IT IS now clear that the union movement made a bad mistake when it backed the introduction of the compulsory superannuation scheme devised by Labor’s Paul Keating, urged on by the ACTU secretary at the time, Bill Kelty. To this day, there is still no detailed policy report showing that net economic and social gains flow from forcing employees to hand over a growing slice of their salary to the richly rewarded fund managers in the nation’s booming financial sector. Appointed by the super fund trustees to “invest” the money, these managers usually focus on taking huge punts on the financial markets. Simply swapping the ownership of existing shares and fancy financial derivatives between fund managers and other market players creates little of economic value, however – unlike direct investment in productive new capacity.
Several younger union officials now say privately that they believe the majority of their members would be better off if compulsory super contributions were paid instead as a normal part of salaries, letting all employees decide how best to allocate their income over the course of their working life. Many could make a well-reasoned decision to enjoy a better standard of living while working rather than forgoing income now in an attempt to have extra money in their old age.
Given a choice, many members of the workforce would probably put more money into raising a family, paying off a mortgage, upgrading their educational qualifications and so on. But compulsion robs them of that choice. The cost of the tax concessions for super – heavily biased towards high-income earners – also robs the government of tens of billions of dollars a year that could enhance well-being by funding tax cuts, education, child care, health and transport infrastructure.
Some older union officials like to portray money diverted compulsorily to super as a free gift from employers. It is not. It is money that could otherwise be paid as wages – a point that the superannuation minister (and former Australian Workers’ Union secretary) Bill Shorten candidly acknowledges. Everyone is compelled to put 9 per cent of their salary into a super fund, and now, despite financial sector lobbyists having given up hope of winning an extension of compulsion, the Labor government has decided to lift contributions to 12 per cent.
If the government decided instead that employers should pay the existing 9 per cent as part of a normal salary, this would boost by $43.60 the take-home pay of someone on the minimum wage of $570 a week. Those on average weekly earnings of $1260 a week would get around $80 extra; those on $1800 a week would get an extra $102.
Although it’s easy to dismiss this option as too politically difficult, boosting disposable income by scrapping compulsory super could prove electorally popular with households that find it hard to make ends meet. Everyone would still be free to contribute to super, which, as discussed below, could remain an attractive savings vehicle for many Australians. But the finance sector would scream that the end of compulsion would mean that people would not have “enough to live on” in retirement.

-- Goal of the exercise --
Continue the article on compulsory superannuation from the point where it stops.

-- Extracted information --
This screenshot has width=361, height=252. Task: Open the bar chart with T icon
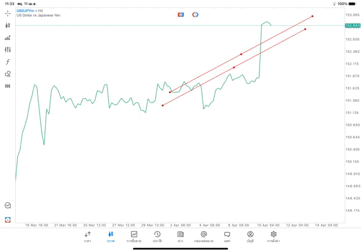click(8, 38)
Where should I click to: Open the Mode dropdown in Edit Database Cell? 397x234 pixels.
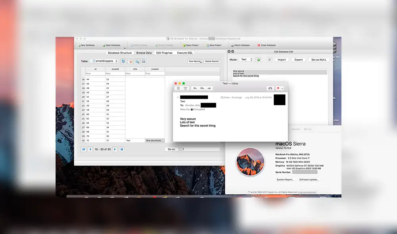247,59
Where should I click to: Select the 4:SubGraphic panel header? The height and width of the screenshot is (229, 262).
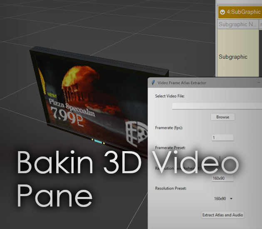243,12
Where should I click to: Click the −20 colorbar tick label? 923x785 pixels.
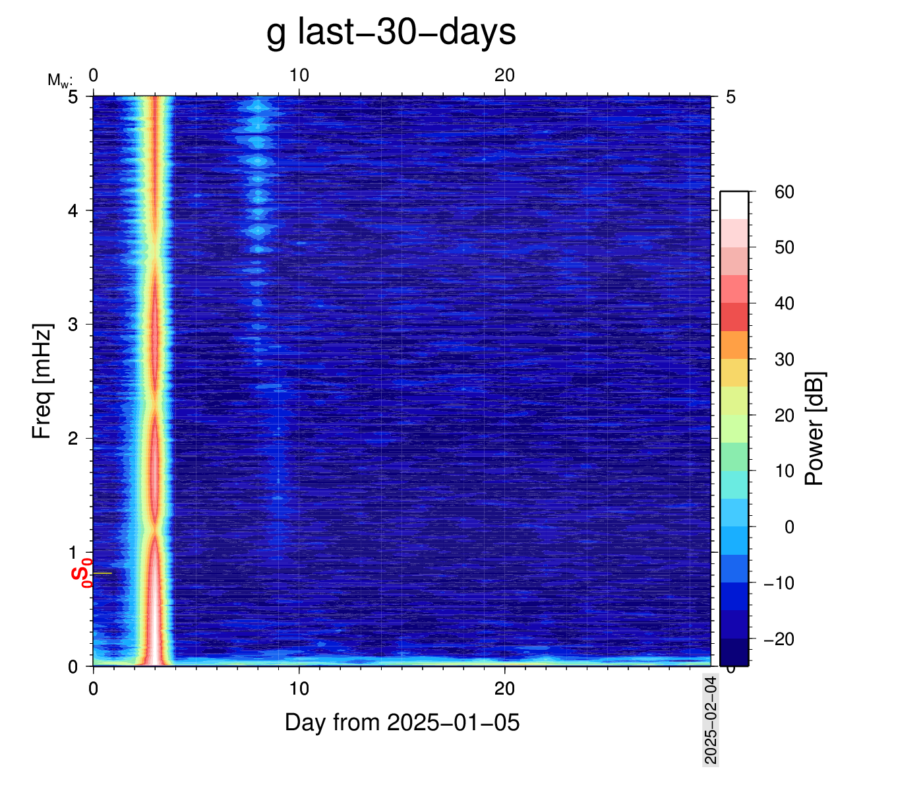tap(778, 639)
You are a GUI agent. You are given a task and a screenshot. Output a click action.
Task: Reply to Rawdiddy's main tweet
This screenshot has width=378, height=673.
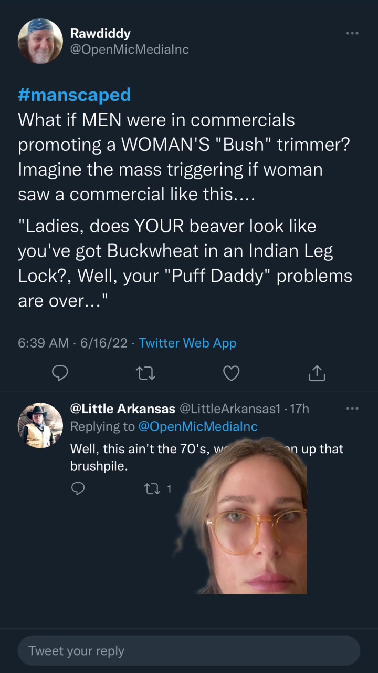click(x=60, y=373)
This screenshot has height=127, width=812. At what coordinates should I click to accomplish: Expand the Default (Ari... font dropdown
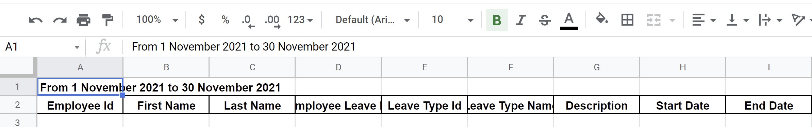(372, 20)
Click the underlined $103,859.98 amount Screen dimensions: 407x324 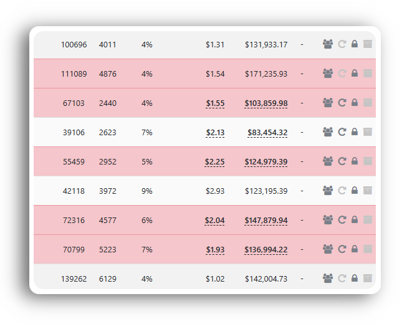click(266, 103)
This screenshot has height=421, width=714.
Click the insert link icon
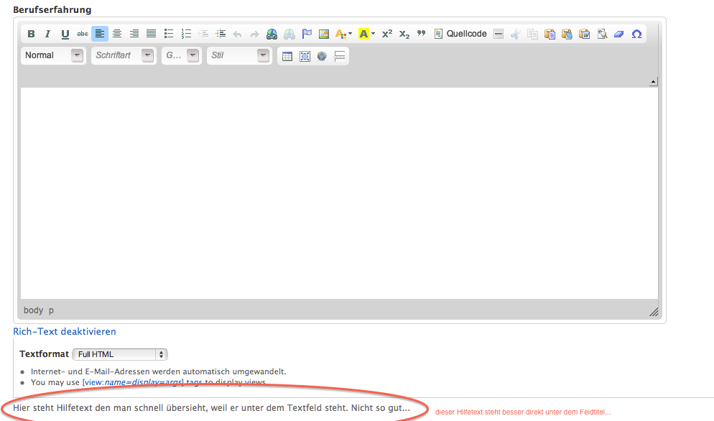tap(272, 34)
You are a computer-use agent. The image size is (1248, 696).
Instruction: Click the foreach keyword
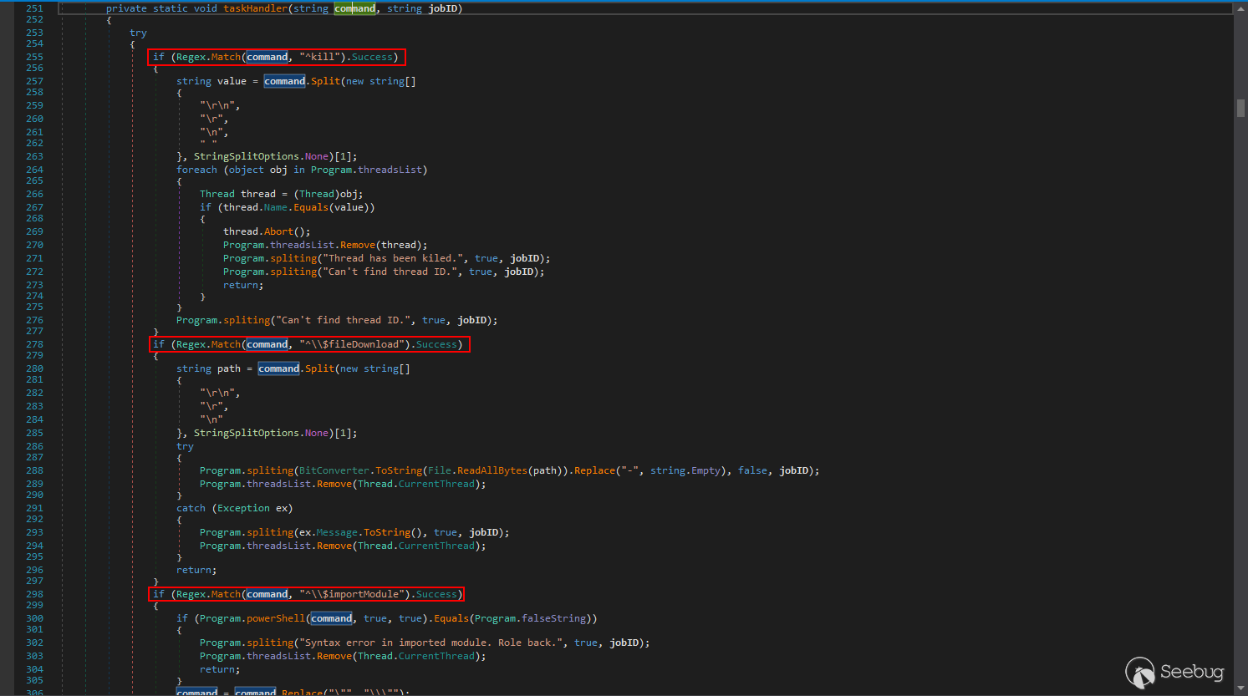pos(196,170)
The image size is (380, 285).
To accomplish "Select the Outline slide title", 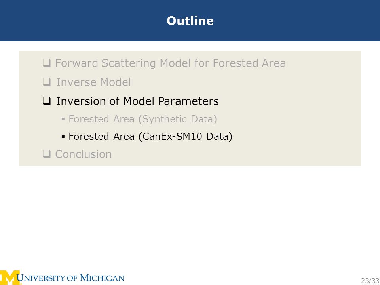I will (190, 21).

-- Exercise answer --
No one is suggesting that saving should be forbidden – merely that people should be free to decide how much they want to save and in what form. There is no reason to believe that retirees won’t continue to own more assets, on average, than those still working. Without compulsion, even low-income earners would still be likely to accumulate assets, often in the form of their home, and be eligible for the age pension. In terms of what the government considers “enough,” the age pension sure beats the Newstart Allowance paid to those who lose their job; at present, the single rate for the age pension is $123.20 a week higher.
In any event, many people don’t feel they have “enough” to live on while working – a period when their expenses are usually higher than in retirement. If they prefer to get access to more of their income while they’re working, mainstream economics suggests that the choice should be left to them. The finance sector would argue that the cost of the age pension would rise if less money went into super. But, as the Henry tax report makes clear, the combined budgetary cost of the age pension and the tax concessions on super rises with increased contributions. If you want to save the budget billions of dollars – and increase take home-pay – scrapping compulsory super is the way to go.
The performance of the fund managers over the past decade hardly suggests that governments should force people to give them another cent. The Australian Prudential Regulation Authority recently released figures showing that the average nominal annual super fund return over the ten years to 30 June 2011 was a pathetic 3.3 per cent. Given that the average annual increase in the CPI over that period was 3.2 per cent, returns only beat inflation by the slimmest of margins. Australians would have been better off putting their money into government bonds and term deposits, or reducing their mortgage or upgrading their educational qualifications or those of their children.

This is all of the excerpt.